--- Begin Task inputs ---

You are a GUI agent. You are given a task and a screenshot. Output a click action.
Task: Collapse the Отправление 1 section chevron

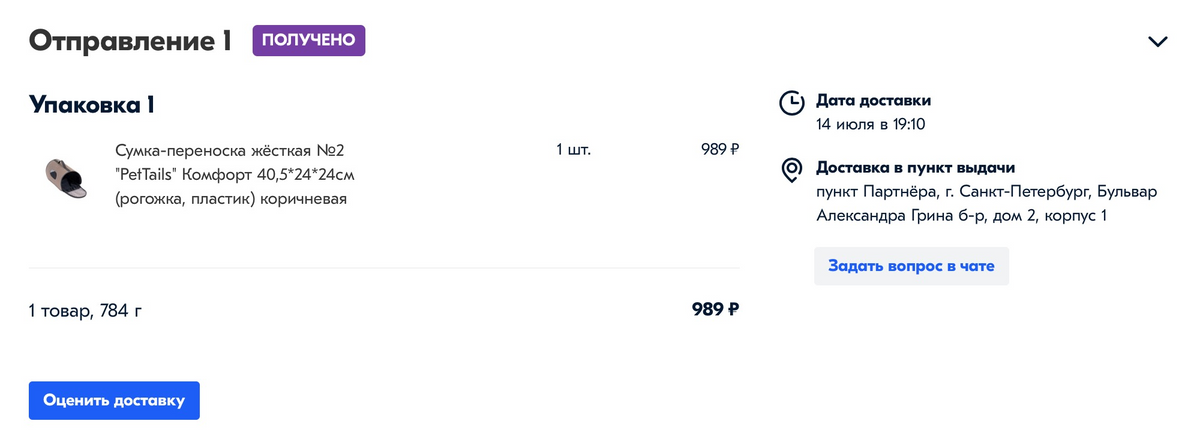[1158, 42]
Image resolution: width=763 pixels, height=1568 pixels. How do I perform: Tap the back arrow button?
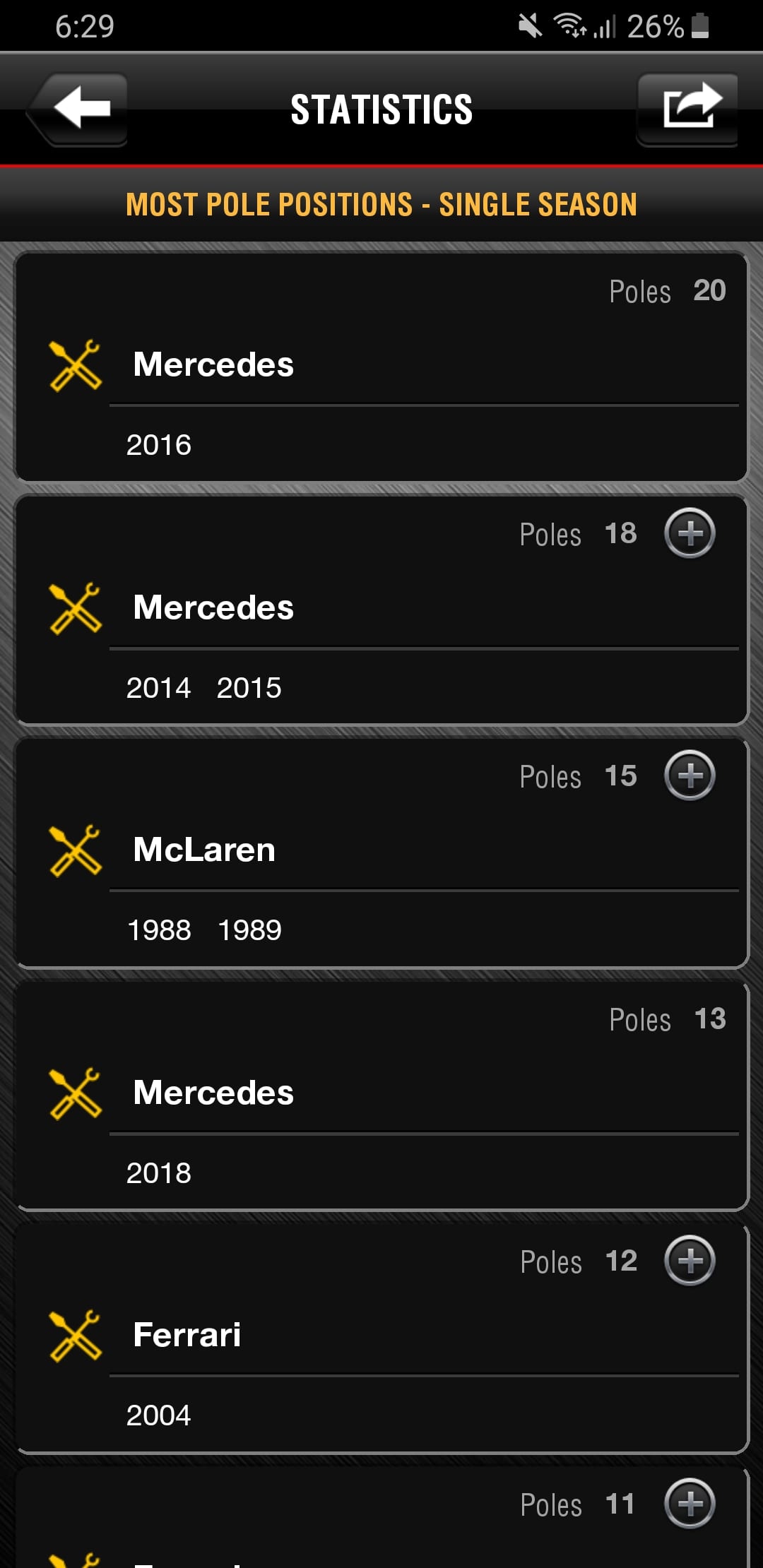click(x=79, y=109)
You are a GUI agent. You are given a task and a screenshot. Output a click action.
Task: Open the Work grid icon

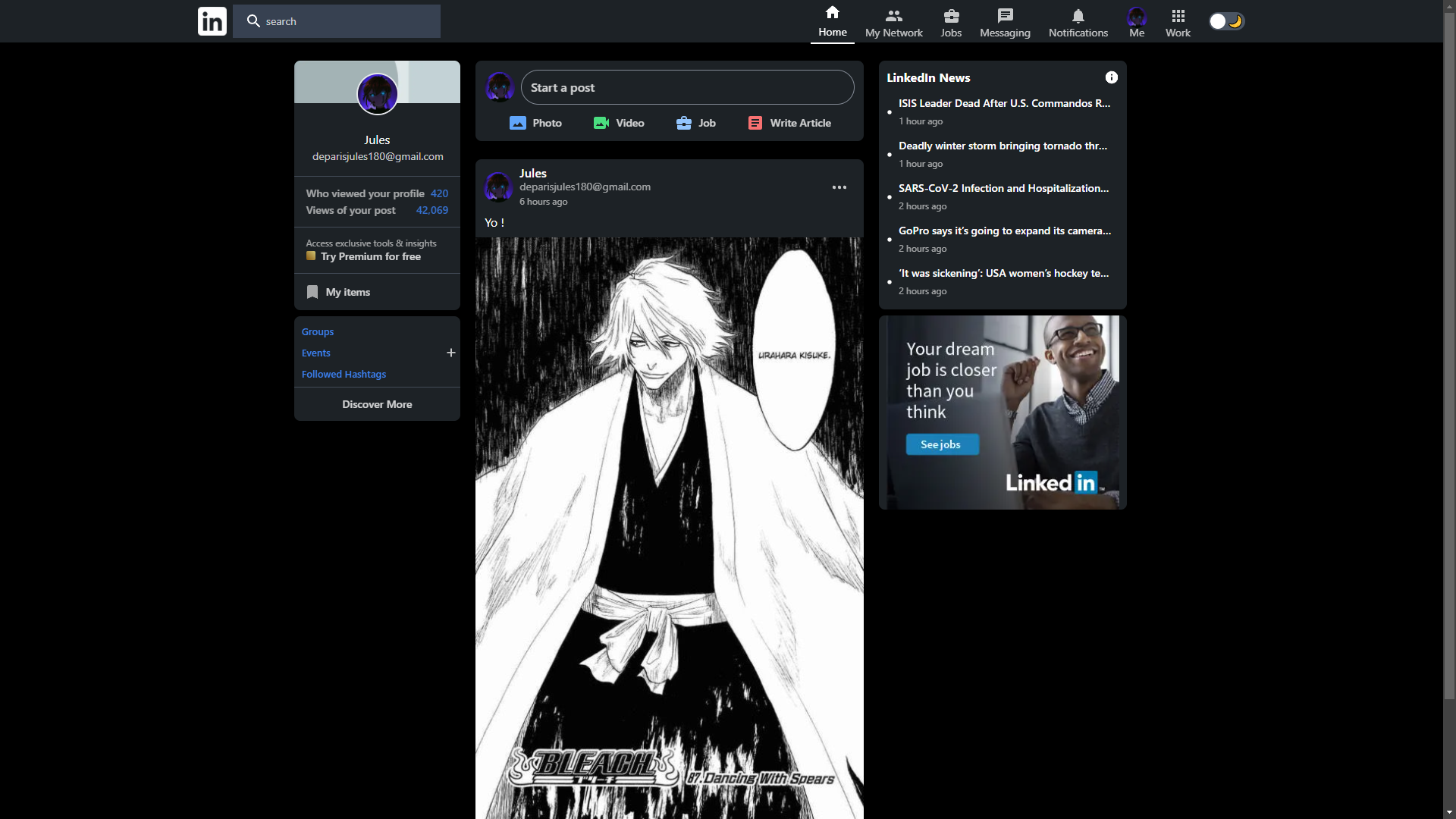pos(1177,15)
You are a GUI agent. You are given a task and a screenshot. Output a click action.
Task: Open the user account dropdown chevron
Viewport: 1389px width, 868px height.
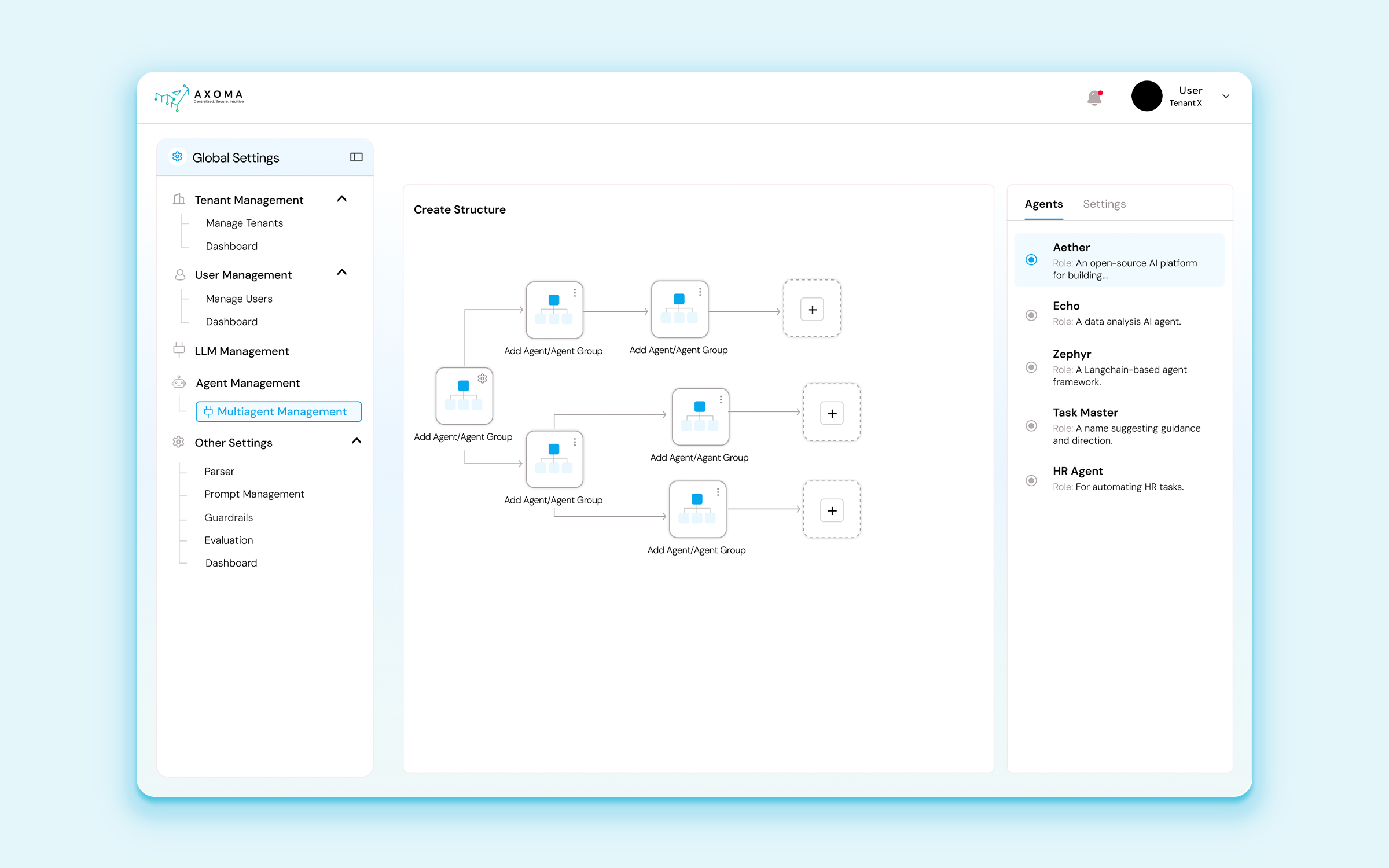click(x=1226, y=96)
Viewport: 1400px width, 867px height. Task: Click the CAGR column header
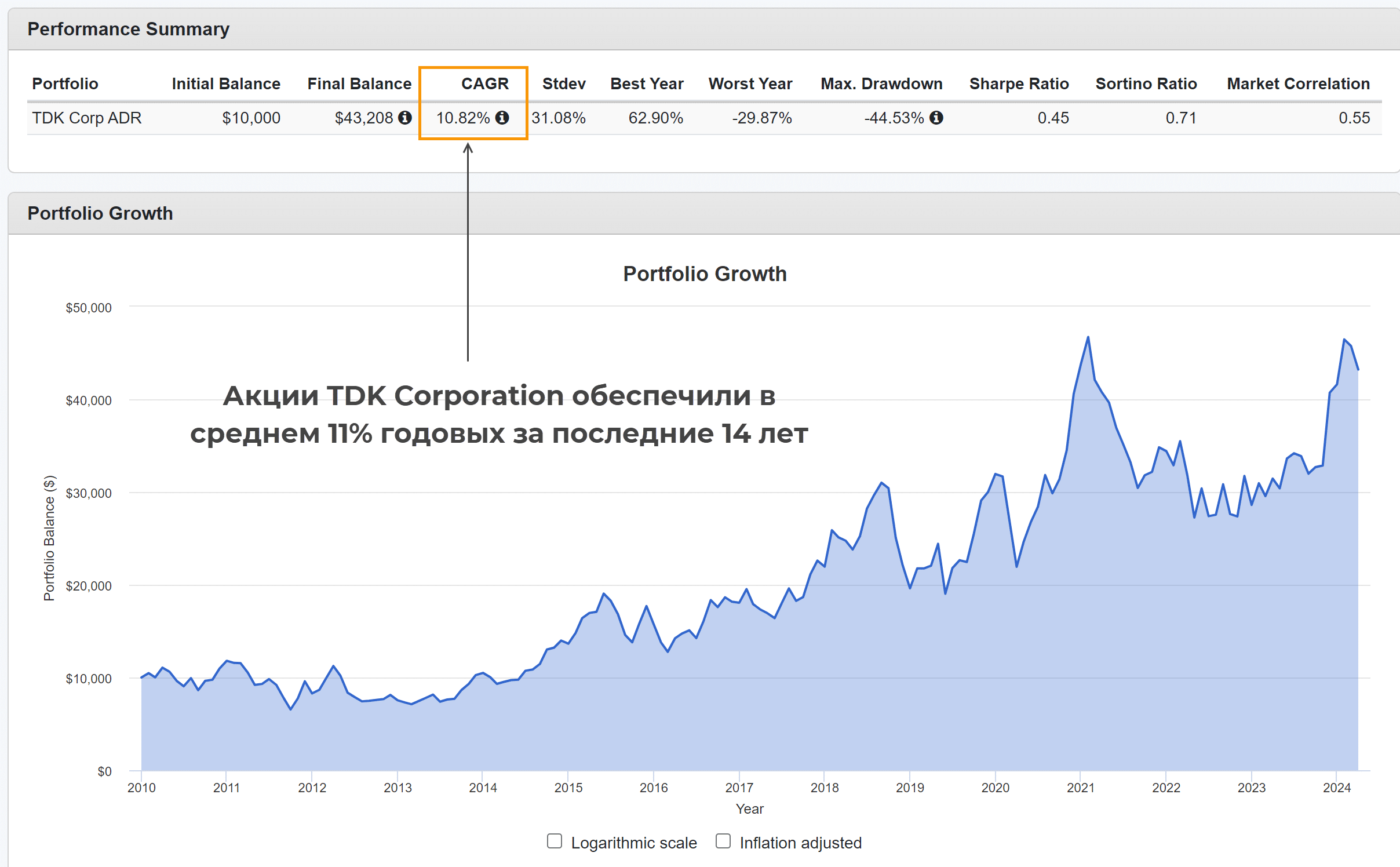pyautogui.click(x=484, y=83)
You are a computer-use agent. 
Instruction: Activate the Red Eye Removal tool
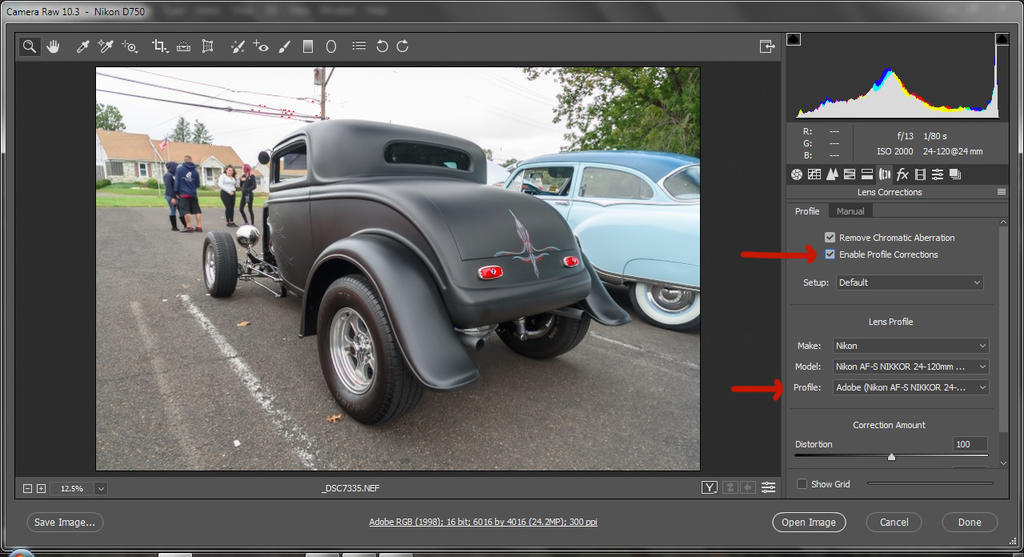coord(260,46)
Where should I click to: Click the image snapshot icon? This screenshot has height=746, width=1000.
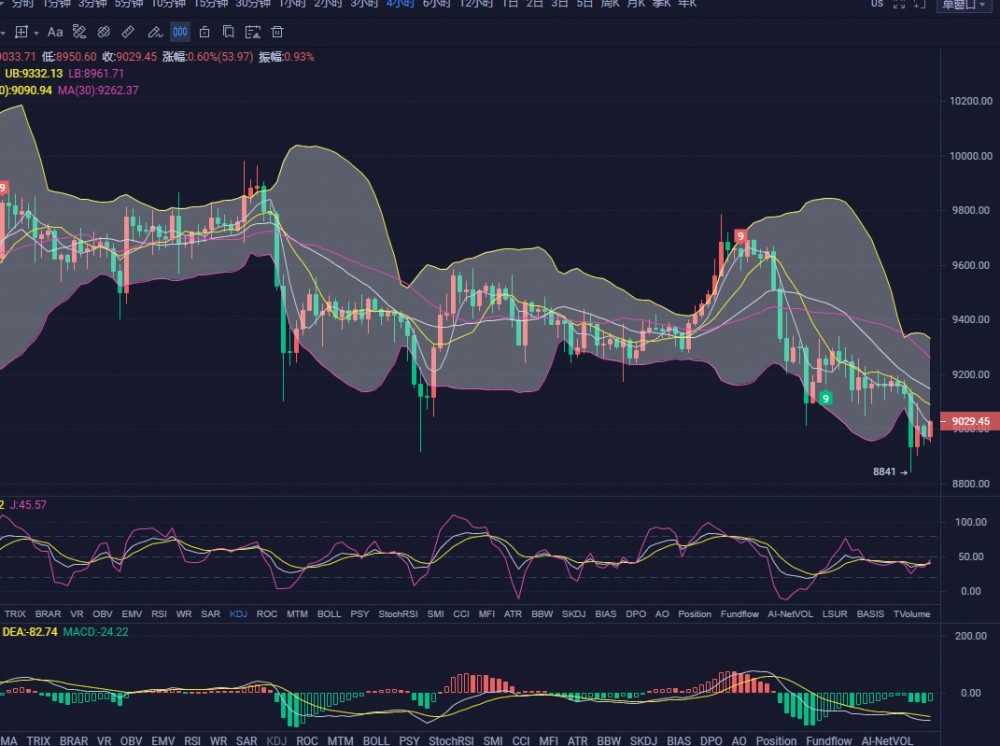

--- End Task inputs ---

• Task prompt: Revise all of the rows above by replacing "GUI agent" with "GUI assistant" and leaving everything else unchanged. Omit the pictures from your answer.

• Output:
You are a GUI assistant. You are given a task and a screenshot. Output a click action.
Task: Collapse the Отправление 1 section chevron

[1158, 42]
Image resolution: width=763 pixels, height=1568 pixels. How do I perform: Tap the back arrow button?
click(x=79, y=109)
You are a GUI assistant. You are given a task and a screenshot. Output a click action.
Task: Open the Work grid icon

pos(1177,15)
You are a GUI assistant. You are given a task and a screenshot. Output a click action.
Task: Open the user account dropdown chevron
Viewport: 1389px width, 868px height.
click(x=1226, y=96)
Viewport: 1400px width, 867px height. Task: Click the CAGR column header
pyautogui.click(x=484, y=83)
You are a computer-use agent. 
Instruction: Activate the Red Eye Removal tool
coord(260,46)
Where should I click to: Click the image snapshot icon? This screenshot has height=746, width=1000.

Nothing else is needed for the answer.